--- Begin Selected passage ---
Lesson 3 - Convolutional Neural Networks Flashcards
What is the goal or the use of having the cross entropy block there during training?
It will tell us how close our prediction ŷ is to the ground truth, the one that was provided with the input. During training, it will give an indication as to how good our model is behaving at a moment during training
Why do we use the gradient information during the backward pass? What is the gradient telling us?
The gradient will tell which is the direction I want the parameters of the network (in this case the weights of the layers) which will minimize my loss and that is why I always follow the direction of the gradient or the negative of the gradient because I want to minimize it.
How do we know when to stop training?
When we see that the loss of training is increasing again
= overfitting
ReLU allows us to circumvent some issues that we had when computing the gradient. What where those issues? What was the problem with for example Sigmoid?
Sigmoid tended to saturate in the two extremes which had as side-effect that in those regions the gradient tended to vanish (become 0)
A gradient of 0 means that when you start to navigate the parameter space to update your model, you will not get sufficient information to do that.
What are some characteristics of visual data?
- Locality: neighboring pixels are highly correlated
- Translation Invariance: meaningful patterns can appear anywhere
- Compositionality: Learning feature hierarchies
Why is it not sufficient to just flatten an image?
There are all sorts of translations that can happen and we don’t want the model to train for specific positions.
--- End Selected passage ---
◆ **Written problem 1**
Name the characteristics of visual data listed in the CNN flashcards.
◆ **Written problem 2**
Write a continuation of the convolutional neural network flashcards.
--- Begin Data shown ---
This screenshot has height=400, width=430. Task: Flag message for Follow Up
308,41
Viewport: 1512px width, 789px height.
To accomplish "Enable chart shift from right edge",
--- End Data shown ---
◆ **Written response 1**
Locality, Translation Invariance, Compositionality

◆ **Written response 2**
For example if the image shifts 6 pixels to the left, weights learned can suddenly be not good anymore
What are the differences between locally connected layers and convolutional layers?
Locally Connected Layers
Locally Connected Layer: In a locally connected layer, each neuron is connected to a small, local region of the input, but these connections are not shared across the spatial dimensions. This means that the weights for connections in different regions are independent.
Drawback: This lack of weight sharing leads to a significant increase in the number of parameters, which can be inefficient and prone to overfitting, especially for large input sizes.
Convolutional Layers
Weight Sharing: A convolutional layer addresses this by sharing weights across different spatial locations. A single set of weights (called a filter or kernel) is used to slide across the entire input, creating a feature map.
Efficiency: This drastically reduces the number of parameters compared to locally connected layers, making the model more efficient and less prone to overfitting.
Parameter Sharing: By using the same filter for all spatial locations, convolutional layers are able to detect the same feature (like an edge or a texture) regardless of its position in the input.
Can you explain what the response/feature map is?
The output or result of applying an operation in a convolutional layer.
When sliding the kernel over the input, the output of that kernel is in the response map.
What is the receptive field?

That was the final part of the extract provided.